# [PROBLEM DESCRIPTION]
Copy out word for word the lines from the one with "The image size is (948, 587)." to the one with "Action: click(x=15, y=82)", including both, and leave the pictures out.

# [DATASET EXTRACT]
»»
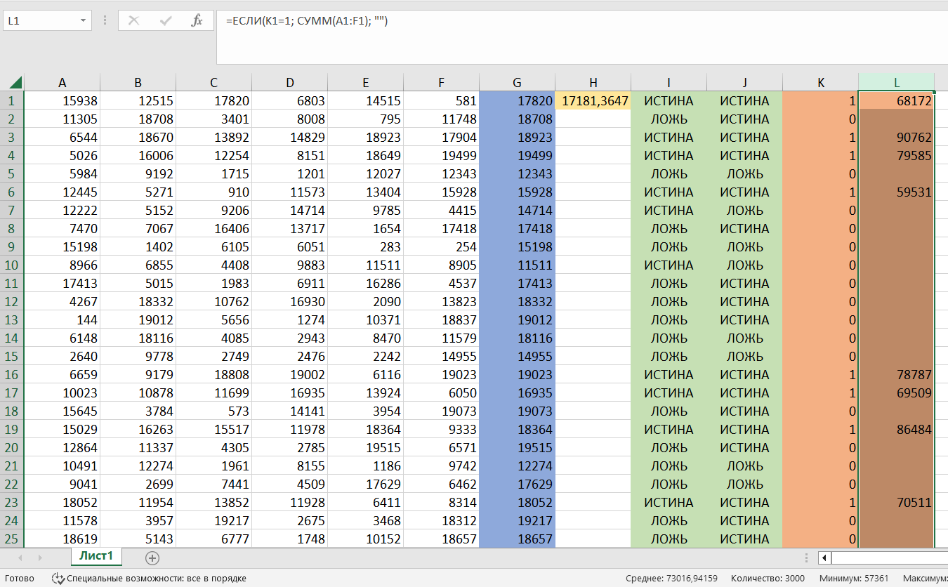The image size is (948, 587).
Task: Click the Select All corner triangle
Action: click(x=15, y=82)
««
»»
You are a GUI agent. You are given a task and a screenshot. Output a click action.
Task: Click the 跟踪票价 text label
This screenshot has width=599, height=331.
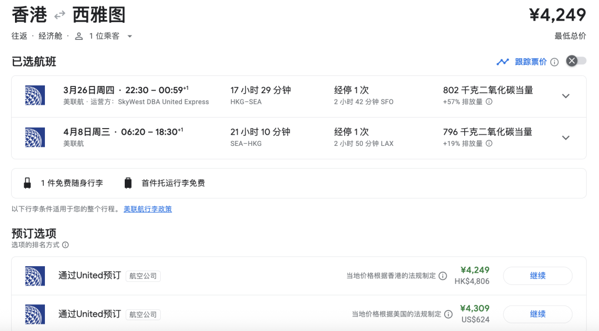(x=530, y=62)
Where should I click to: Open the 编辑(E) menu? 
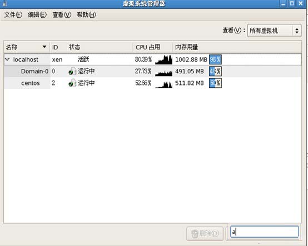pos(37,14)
««
»»
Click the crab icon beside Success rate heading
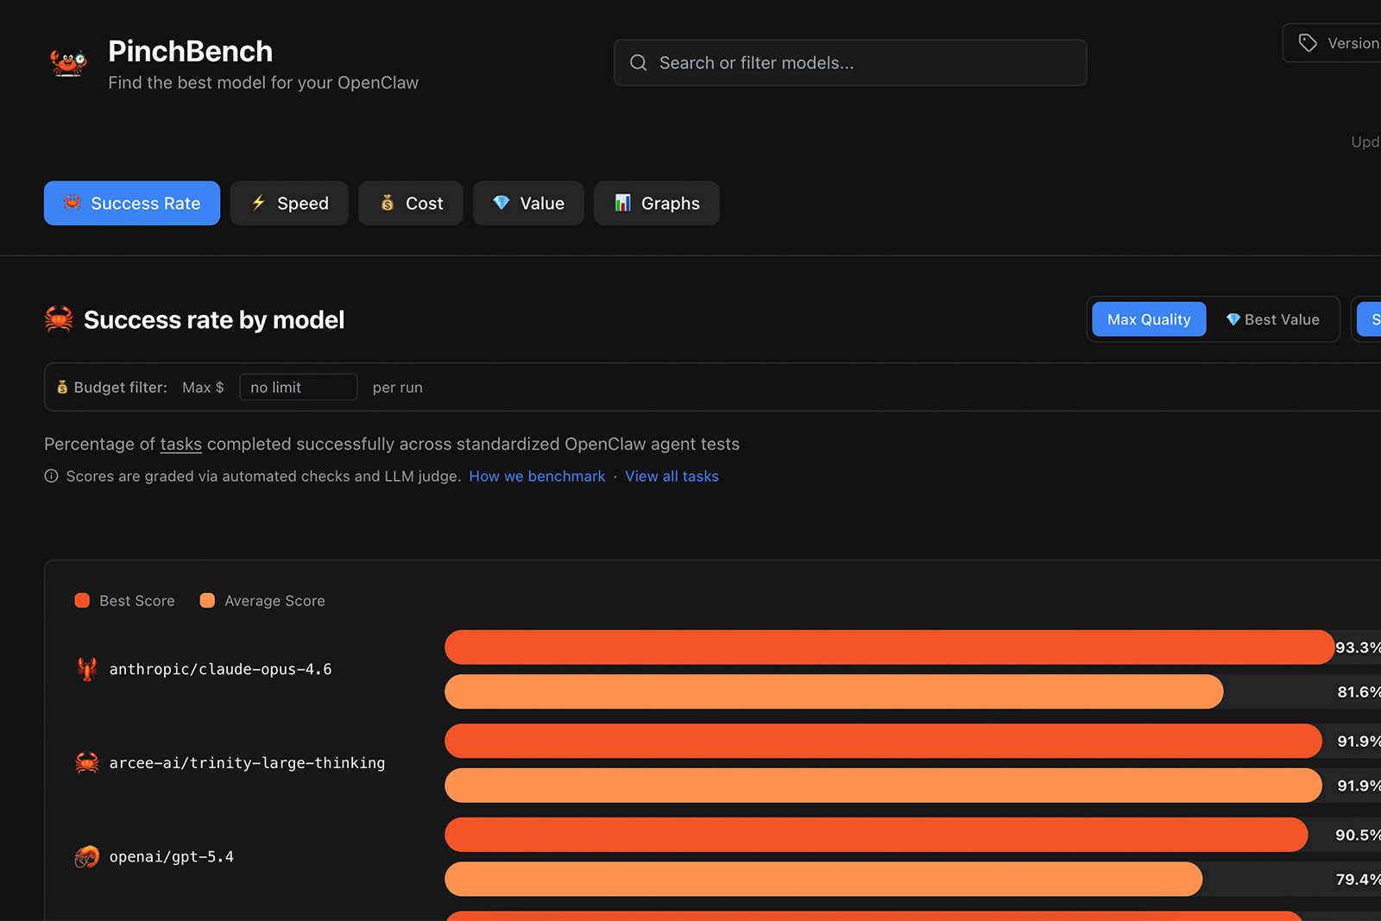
««
# [TASK OUTPUT]
The image size is (948, 587).
Task: Click the Select All corner triangle
Action: click(x=15, y=82)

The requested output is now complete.